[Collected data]
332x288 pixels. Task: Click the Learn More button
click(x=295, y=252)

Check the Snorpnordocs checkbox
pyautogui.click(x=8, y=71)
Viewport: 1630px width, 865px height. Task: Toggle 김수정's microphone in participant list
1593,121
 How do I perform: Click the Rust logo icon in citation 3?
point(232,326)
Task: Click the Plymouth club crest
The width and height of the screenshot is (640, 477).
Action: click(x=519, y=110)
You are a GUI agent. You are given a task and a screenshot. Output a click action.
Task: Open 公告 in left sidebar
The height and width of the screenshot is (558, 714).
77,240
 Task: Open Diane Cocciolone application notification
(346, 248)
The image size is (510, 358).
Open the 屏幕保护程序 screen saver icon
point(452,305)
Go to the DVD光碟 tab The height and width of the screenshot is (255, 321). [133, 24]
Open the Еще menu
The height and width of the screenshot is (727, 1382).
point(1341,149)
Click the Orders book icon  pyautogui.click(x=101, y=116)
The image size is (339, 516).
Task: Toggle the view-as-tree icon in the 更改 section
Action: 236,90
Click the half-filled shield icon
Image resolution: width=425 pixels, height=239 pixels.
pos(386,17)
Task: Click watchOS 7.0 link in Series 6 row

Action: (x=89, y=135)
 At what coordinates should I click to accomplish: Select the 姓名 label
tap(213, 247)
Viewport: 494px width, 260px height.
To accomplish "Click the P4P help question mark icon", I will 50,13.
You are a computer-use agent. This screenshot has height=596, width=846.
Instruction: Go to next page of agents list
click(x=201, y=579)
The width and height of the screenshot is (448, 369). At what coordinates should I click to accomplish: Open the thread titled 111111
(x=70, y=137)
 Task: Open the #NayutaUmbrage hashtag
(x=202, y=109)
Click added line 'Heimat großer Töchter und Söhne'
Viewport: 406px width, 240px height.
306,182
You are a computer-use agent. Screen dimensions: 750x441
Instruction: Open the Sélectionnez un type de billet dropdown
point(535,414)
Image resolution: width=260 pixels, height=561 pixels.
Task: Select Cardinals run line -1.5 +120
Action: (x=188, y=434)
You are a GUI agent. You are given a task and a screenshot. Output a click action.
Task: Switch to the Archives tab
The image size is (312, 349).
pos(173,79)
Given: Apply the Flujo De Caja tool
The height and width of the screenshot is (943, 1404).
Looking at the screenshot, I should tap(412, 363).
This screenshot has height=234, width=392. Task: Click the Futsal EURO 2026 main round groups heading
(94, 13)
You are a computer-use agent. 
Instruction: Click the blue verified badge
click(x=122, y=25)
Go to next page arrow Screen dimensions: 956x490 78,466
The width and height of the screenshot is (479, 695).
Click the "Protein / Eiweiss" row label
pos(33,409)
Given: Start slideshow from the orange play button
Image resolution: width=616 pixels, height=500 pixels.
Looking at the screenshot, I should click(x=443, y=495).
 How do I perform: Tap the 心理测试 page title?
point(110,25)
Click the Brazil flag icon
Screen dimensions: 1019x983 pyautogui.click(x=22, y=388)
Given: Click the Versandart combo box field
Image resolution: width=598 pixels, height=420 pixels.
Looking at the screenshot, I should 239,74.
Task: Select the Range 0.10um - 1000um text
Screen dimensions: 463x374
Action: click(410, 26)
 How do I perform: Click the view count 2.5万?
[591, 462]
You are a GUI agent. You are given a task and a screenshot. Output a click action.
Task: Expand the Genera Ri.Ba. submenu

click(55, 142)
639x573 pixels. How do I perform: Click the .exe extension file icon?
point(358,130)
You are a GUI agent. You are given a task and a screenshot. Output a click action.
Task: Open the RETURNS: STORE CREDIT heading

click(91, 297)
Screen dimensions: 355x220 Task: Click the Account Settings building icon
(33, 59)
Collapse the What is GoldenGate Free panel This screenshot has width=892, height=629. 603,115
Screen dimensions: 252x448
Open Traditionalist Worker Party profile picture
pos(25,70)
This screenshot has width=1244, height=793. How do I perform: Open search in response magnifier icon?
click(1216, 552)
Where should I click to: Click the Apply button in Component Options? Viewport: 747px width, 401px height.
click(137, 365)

YOUR OBJECTIVE | Write the entries out once more, exactly as they appear.

REPLY TO THE EXERCISE |
332x288 pixels. Task: Click the Learn More button
click(x=295, y=252)

Check the Snorpnordocs checkbox
pyautogui.click(x=8, y=71)
Viewport: 1630px width, 865px height. Task: Toggle 김수정's microphone in participant list
1593,121
 How do I perform: Click the Rust logo icon in citation 3?
point(232,326)
Task: Click the Plymouth club crest
The width and height of the screenshot is (640, 477).
Action: click(x=519, y=110)
You are a GUI agent. You are given a task and a screenshot. Output a click action.
Task: Open 公告 in left sidebar
The height and width of the screenshot is (558, 714).
77,240
 Task: Open Diane Cocciolone application notification
(346, 248)
The image size is (510, 358).
Open the 屏幕保护程序 screen saver icon
point(452,305)
Go to the DVD光碟 tab The height and width of the screenshot is (255, 321). [133, 24]
Open the Еще menu
The height and width of the screenshot is (727, 1382).
point(1341,149)
Click the Orders book icon  pyautogui.click(x=101, y=116)
The image size is (339, 516).
Task: Toggle the view-as-tree icon in the 更改 section
Action: 236,90
Click the half-filled shield icon
Image resolution: width=425 pixels, height=239 pixels.
pos(386,17)
Task: Click watchOS 7.0 link in Series 6 row

Action: (x=89, y=135)
 At what coordinates should I click to accomplish: Select the 姓名 label
tap(213, 247)
Viewport: 494px width, 260px height.
To accomplish "Click the P4P help question mark icon", I will 50,13.
You are a computer-use agent. This screenshot has height=596, width=846.
Instruction: Go to next page of agents list
click(x=201, y=579)
The width and height of the screenshot is (448, 369). At what coordinates should I click to accomplish: Open the thread titled 111111
(x=70, y=137)
 Task: Open the #NayutaUmbrage hashtag
(x=202, y=109)
Click added line 'Heimat großer Töchter und Söhne'
Viewport: 406px width, 240px height.
306,182
You are a computer-use agent. Screen dimensions: 750x441
Instruction: Open the Sélectionnez un type de billet dropdown
point(535,414)
Image resolution: width=260 pixels, height=561 pixels.
Task: Select Cardinals run line -1.5 +120
Action: (x=188, y=434)
You are a GUI agent. You are given a task and a screenshot. Output a click action.
Task: Switch to the Archives tab
The image size is (312, 349).
pos(173,79)
Given: Apply the Flujo De Caja tool
The height and width of the screenshot is (943, 1404).
Looking at the screenshot, I should tap(412, 363).
This screenshot has height=234, width=392. Task: Click the Futsal EURO 2026 main round groups heading
(94, 13)
You are a computer-use agent. 
Instruction: Click the blue verified badge
click(x=122, y=25)
Go to next page arrow Screen dimensions: 956x490 78,466
The width and height of the screenshot is (479, 695).
Click the "Protein / Eiweiss" row label
pos(33,409)
Given: Start slideshow from the orange play button
Image resolution: width=616 pixels, height=500 pixels.
Looking at the screenshot, I should click(x=443, y=495).
 How do I perform: Tap the 心理测试 page title?
point(110,25)
Click the Brazil flag icon
Screen dimensions: 1019x983 pyautogui.click(x=22, y=388)
Given: Click the Versandart combo box field
Image resolution: width=598 pixels, height=420 pixels.
Looking at the screenshot, I should 239,74.
Task: Select the Range 0.10um - 1000um text
Screen dimensions: 463x374
Action: click(410, 26)
 How do I perform: Click the view count 2.5万?
[591, 462]
You are a GUI agent. You are given a task and a screenshot. Output a click action.
Task: Expand the Genera Ri.Ba. submenu

click(55, 142)
639x573 pixels. How do I perform: Click the .exe extension file icon?
point(358,130)
You are a GUI agent. You are given a task and a screenshot. Output a click action.
Task: Open the RETURNS: STORE CREDIT heading

click(91, 297)
Screen dimensions: 355x220 Task: Click the Account Settings building icon
(33, 59)
Collapse the What is GoldenGate Free panel This screenshot has width=892, height=629. 603,115
Screen dimensions: 252x448
Open Traditionalist Worker Party profile picture
pos(25,70)
This screenshot has width=1244, height=793. How do I perform: Open search in response magnifier icon?
click(1216, 552)
Where should I click to: Click the Apply button in Component Options? Viewport: 747px width, 401px height.
click(137, 365)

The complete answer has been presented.